奇妙な平成の思い出―君にもう一度逢いたい―

 もう一度逢いたいと思っていたのは人ではなく、犬です。10年ほど前の英彦山で、とても奇妙な体験をしました。不思議な犬と別所駐車場から一日を一緒したのです。
 その犬と再び逢いたいと思い、その後何回か駐車場に行きましたが、再びめぐり逢うことはありませんでした。
 思いは薄れゆくもので、犬のことは記憶から消えていましたが、今春に娘が天神のぺットショップで購入し、とあることから当家に転がり込んできた犬が、その時の犬にそっくりなのです。

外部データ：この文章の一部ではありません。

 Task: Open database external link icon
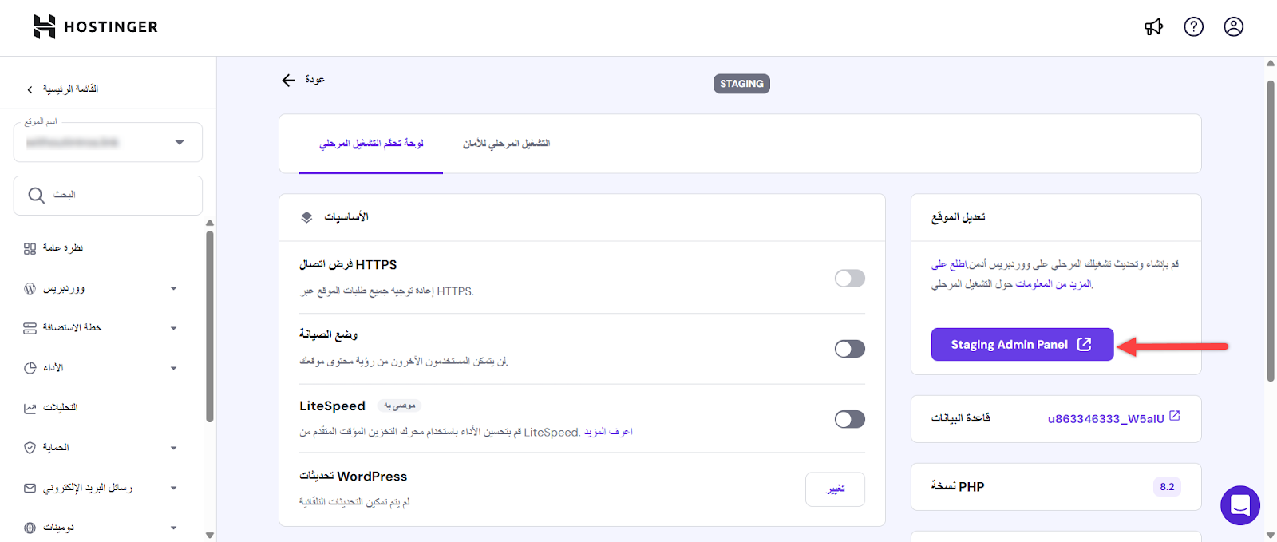1175,416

 その日の登山はトレーニング目的で別所駐車場から出発し、玉屋神社、鬼杉経由で南岳、中岳、北岳と周遊し、高住神社に下山して駐車場に戻るロングコースを予定しました。駐車場で登山準備していると、小型犬が私の近くに寄りついてきました。子どもの柴犬か豆柴だったと思います。後ろから見るとお尻がむっちりしていたのを覚えています。
 何か食べ物が欲しいのだろうと思いましたが、むやみに餌をやるのは良くないので知らんふりをしていました。歩き始めると、私の後ろや前をつかず離れず付いてくるのです。奉幣殿まで来ましたが、相変わらずに付いてくる状態でした。
 そのうちどこかに行くだろうと知らんふりを続けて、予定どおりに右側の登山道へ入っていきました。しかし、どこまでも私の周りに寄り添うように付いてきます。登山者が近付くと、ワンワン吠えて威嚇(いかく)します。私はすいませんと謝らないといけない状態でした。
 不思議なもので、だんだん親密感が湧いてきました。南岳山頂直下には鎖がある岩場があり、犬は登れません。お尻を支えて登れるようにしましたが、急に引き返していなくなりました。
 諦めて帰ったのだと思い、寂しい気持ちで山頂に着くと、その犬がいるではないですか。私を見て、ワンワン喜ぶように吠えていました。岩場を避けるまき道があり、そこから来たようです。
 その後も一緒に下山し、駐車場まで帰りつきました。栄養補助食品などの軽食しか持っていなかったので、それを分け合って食べたのですが、あまり好きそうではありませんでした。犬が好きな食べ物を持っていなかったのが今でも悔やまれます。
 このまま自宅まで付いてくると大変だし、無理やり別れるのもつらいなと思っていましたが、駐車場で着替えていると、いつの間にかいなくなっていました。周囲を探しても見つけることはできませんでした。
 娘が買った犬は豆柴で、お尻がむっちりして後ろ姿がそっくりです。約10年経過していますので、その時の犬は死んでいる可能性が高いです。不思議な縁と魂の巡(めぐ)り合わせを感じています。駐車場近くの飼い犬なのだと思いますが、なぜかそれでは納得できません。平成から令和になって、私に逢いに戻ってきてくれた気がしてなりません。